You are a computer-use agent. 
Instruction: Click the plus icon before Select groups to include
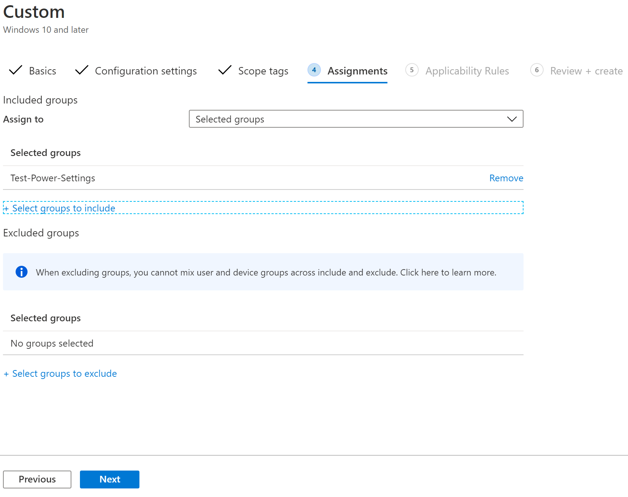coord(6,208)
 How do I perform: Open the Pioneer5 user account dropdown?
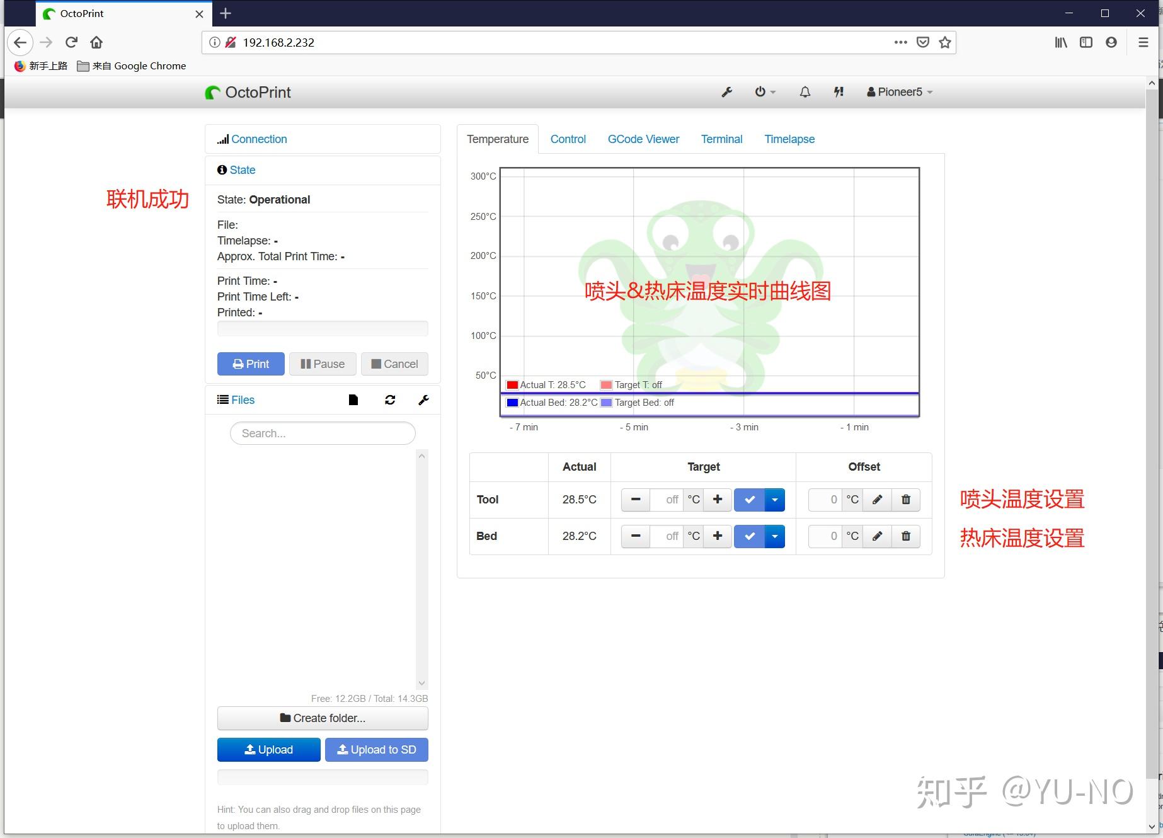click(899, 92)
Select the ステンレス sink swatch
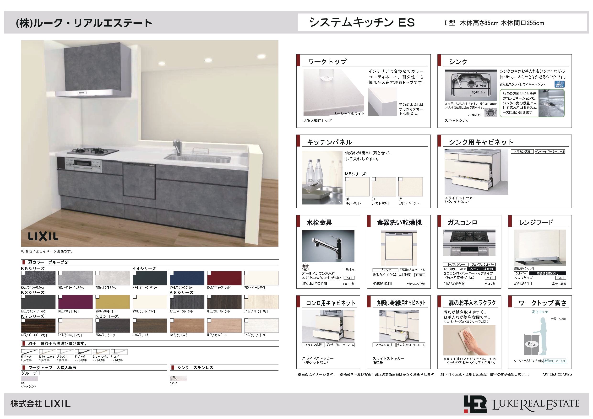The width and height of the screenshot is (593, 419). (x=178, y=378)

▸ PROBLEM DESCRIPTION
Nothing but an exact repeat of the records, pictures excluded, belongs in the answer.

▸ TASK OUTPUT
You are a computer-use agent. 
Instruction: Click the plus icon before Select groups to include
coord(6,208)
 How do I perform: Open the Pioneer5 user account dropdown?
click(899, 92)
Select the ステンレス sink swatch
The width and height of the screenshot is (593, 419). (x=178, y=378)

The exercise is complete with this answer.